Assembly votes to expand gun background checks.

It also approves school safety plan, tax rebate

- Jason Stein and Patrick Marley

MADISON – The Wisconsin Assembly voted Thursday to apply a state background check system for certain handgun sales to similar purchases of rifles and shotguns, but the measure’s fate in the state Senate was uncertain.

The voice vote came as the Assembly approved a separate, $100 million school safety plan and other major parts of Gov. Scott Walker’s re-election agenda.

Currently, there are federal background checks on gun purchases made from federally licensed dealers and state checks on handgun sales at those same dealers, Rep. Mary Felzkowski (R-Irma) said.

The federal government is in the process of improving its background check system, but in the meantime Felzkowski said it’s worth running the state checks on all gun purchases to make sure the federal checks aren’t missing prohibited buyers.

“We are doing this to prevent criminals from getting guns,” she said.

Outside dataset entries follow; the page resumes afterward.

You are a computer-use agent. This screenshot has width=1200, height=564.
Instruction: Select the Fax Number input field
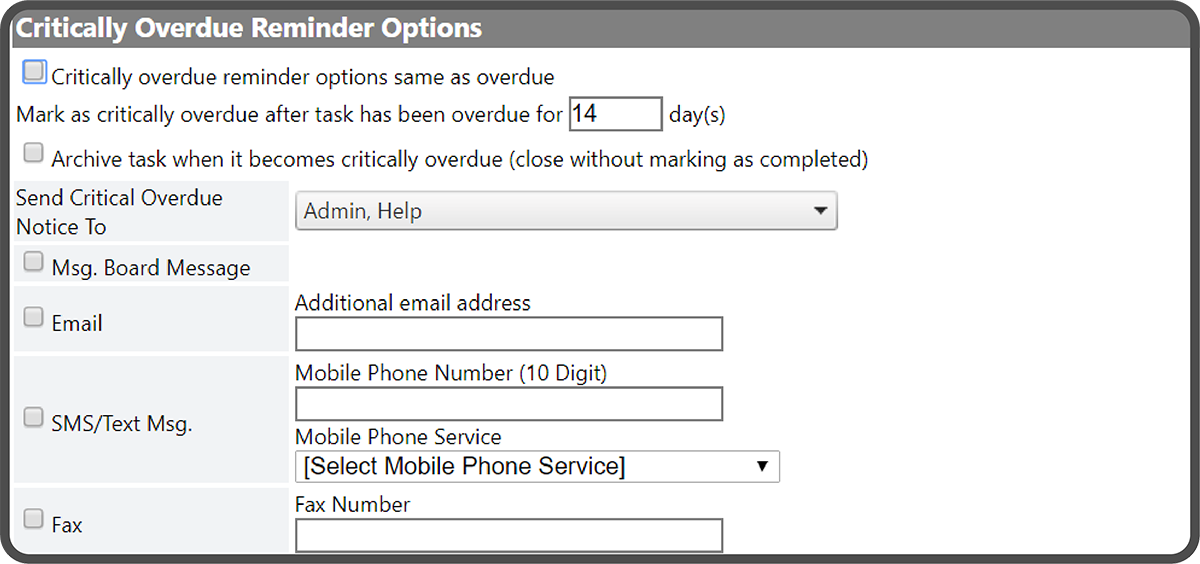click(508, 535)
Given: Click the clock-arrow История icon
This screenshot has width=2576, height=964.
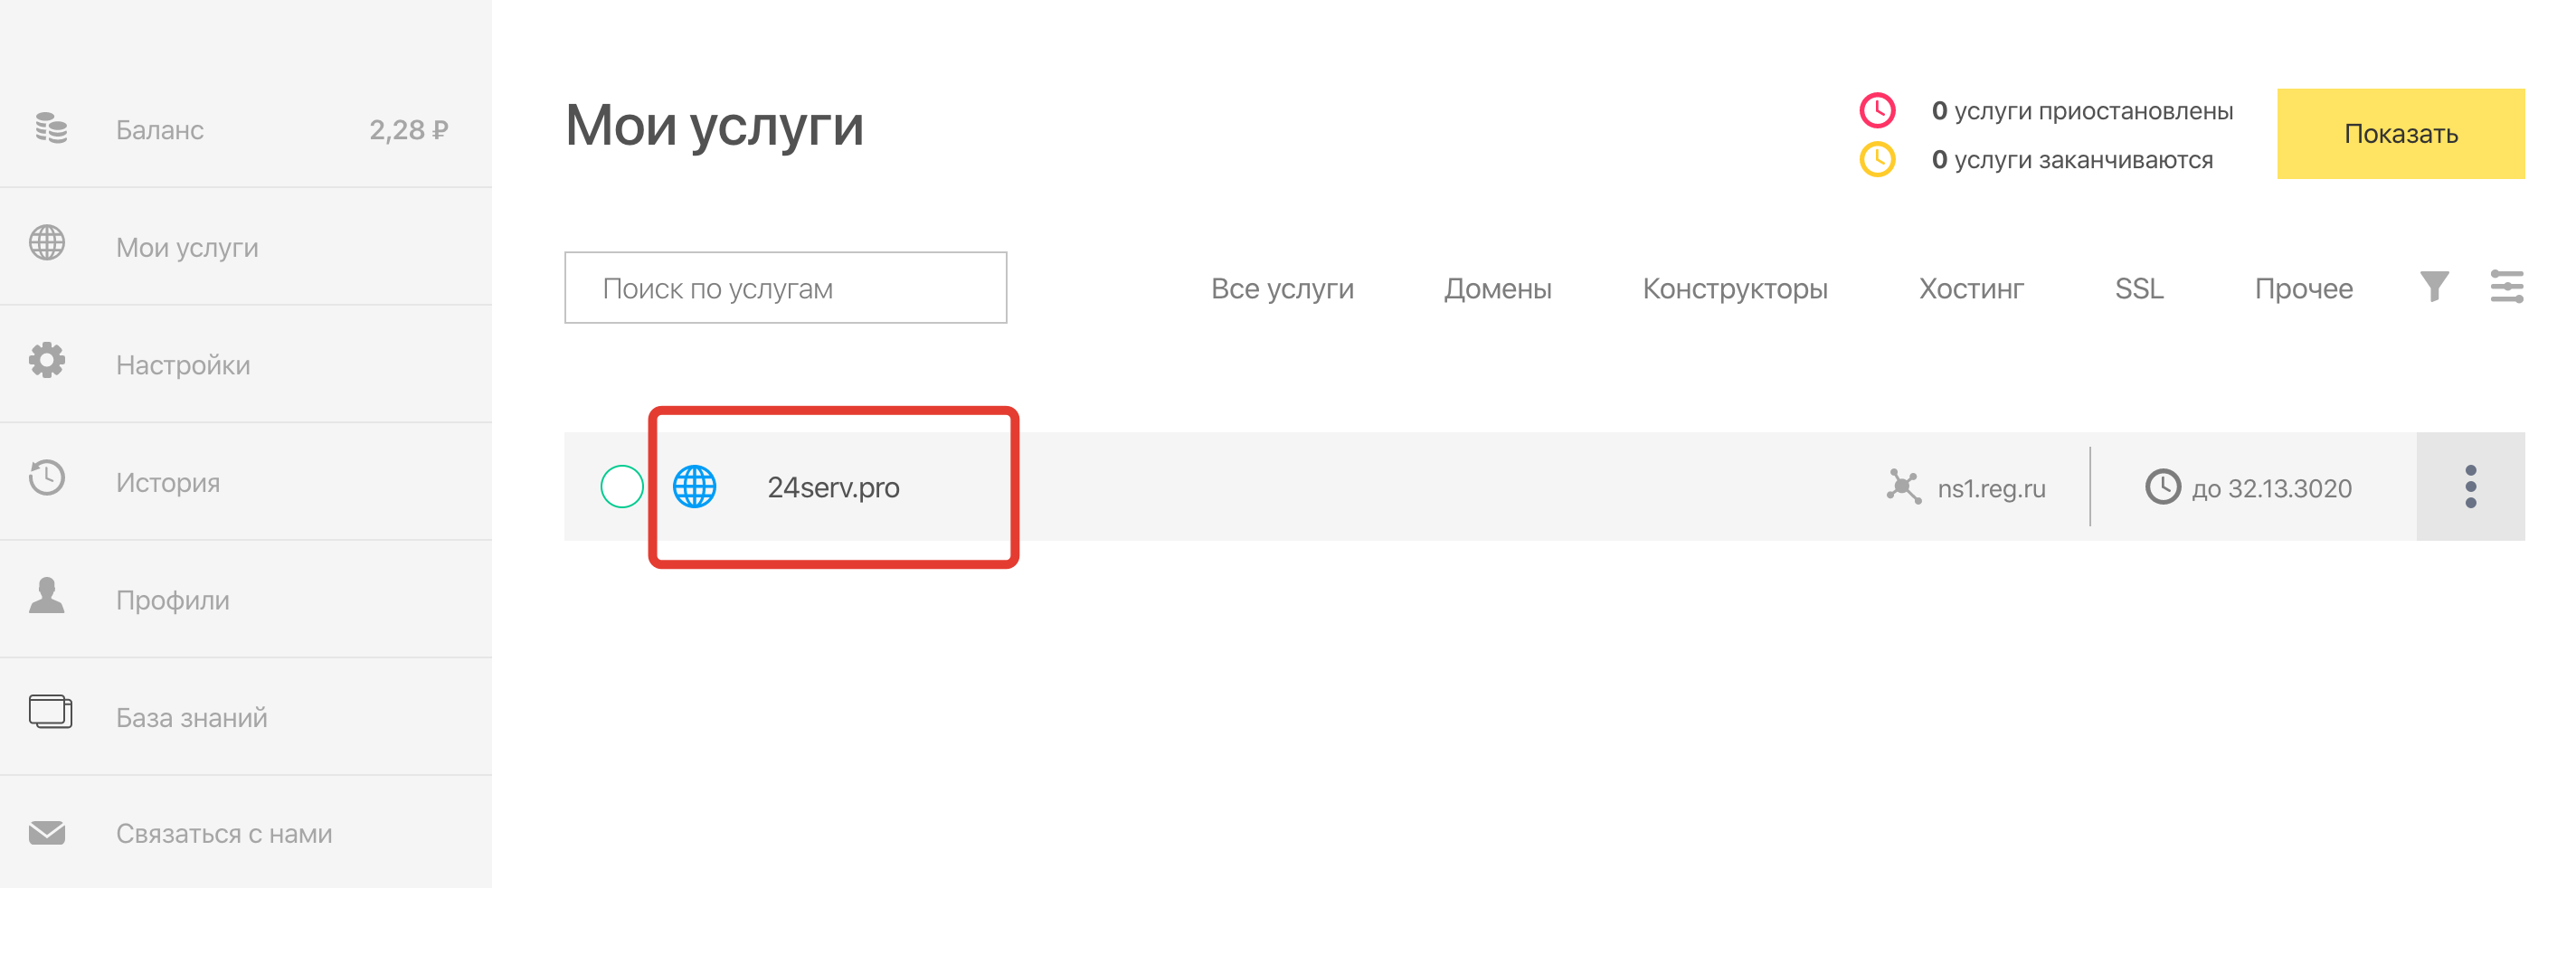Looking at the screenshot, I should coord(47,479).
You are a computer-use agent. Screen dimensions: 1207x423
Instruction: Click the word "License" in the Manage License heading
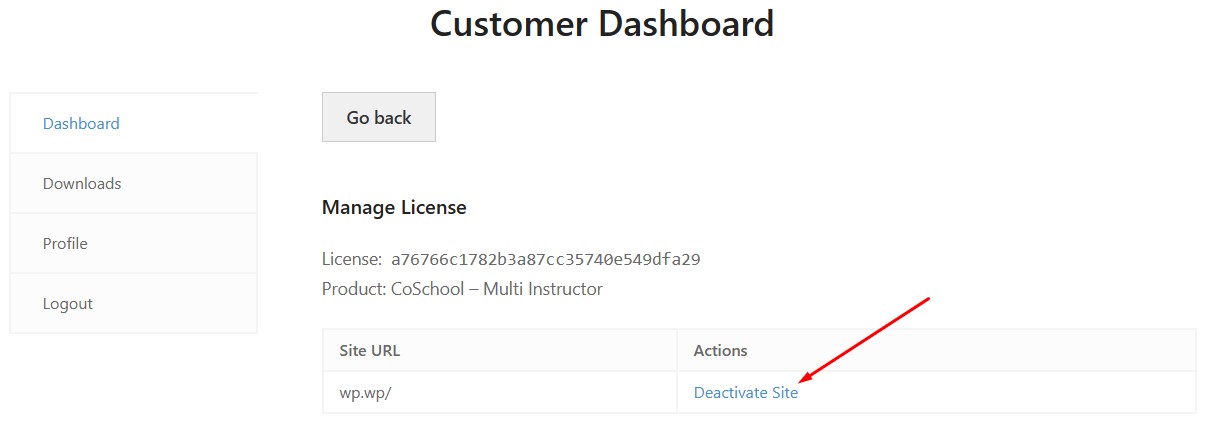click(434, 207)
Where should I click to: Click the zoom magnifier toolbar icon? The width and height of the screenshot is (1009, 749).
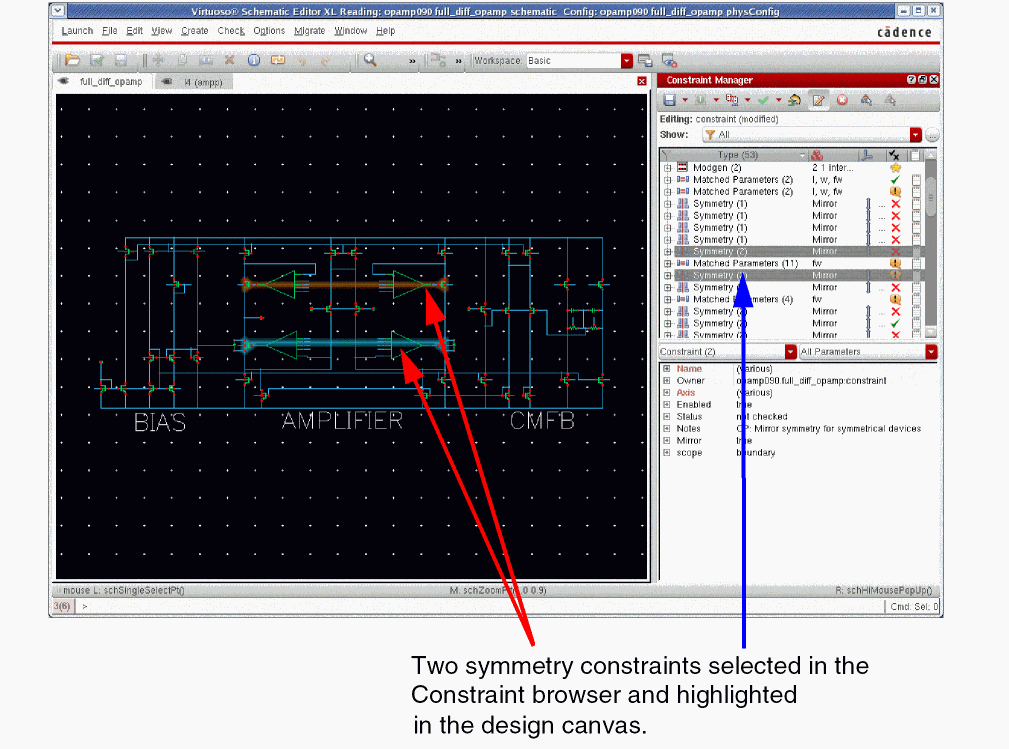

Also Thursday, the Assembly approved, 59-31, a $100-per-child tax rebate and a sales tax holiday for back-toschool shoppers. The Assembly also unanimousl­y passed a broad overhaul of the state’s juvenile justice system that will close the troubled Lincoln Hills School for Boys.

The bills on closing Lincoln Hills, providing the tax cut and giving schools $100 million go to Walker for his signature.

The state background checks do not apply now and would not apply in the future to gun sales made by non-licensed private sellers, including certain gun show sales and some sales set up through internet sites similar to Craigslist. That left Assembly Minority Leader Gordon Hintz (D-Oshkosh) saying that Republican­s had put out a “fake bill” that doesn’t go far enough.

“There will not be a single new background check on anybody,” Hintz said.

Problems have been pointed out with the National Instant Check System for firearms purchases, including a Nov. 5 incident in which a gunman killed 26 people at First Baptist Church in Sutherland Springs, Texas, with a rifle he shouldn’t have been allowed to buy. Congress this week is considerin­g changes to improve that federal system.

Assembly Speaker Robin Vos (R-Rochester) said the bill on background checks was meant to be a bridge until the federal system is improved.

Walker spokeswoma­n Amy Hasenberg wouldn’t say if he supported the background check plan. Neither would Senate Majority Leader Scott Fitzgerald (R-Juneau).

“I’m going to come in tomorrow and assess what they do,” he said of the Assembly.

There may be little incentive for GOP senators to return after supposedly holding their last session Tuesday.

The background checks were added to Assembly Bill 1031, which includes protection­s against bullying that GOP senators have already rejected. If the Senate does nothing, the bulk of Walker’s plan will land on the governor’s desk while the expanded checks will not.

Students and Democrats have criticized Walker’s school safety plan for not including any gun-control measures when the nation is wrestling with school shootings.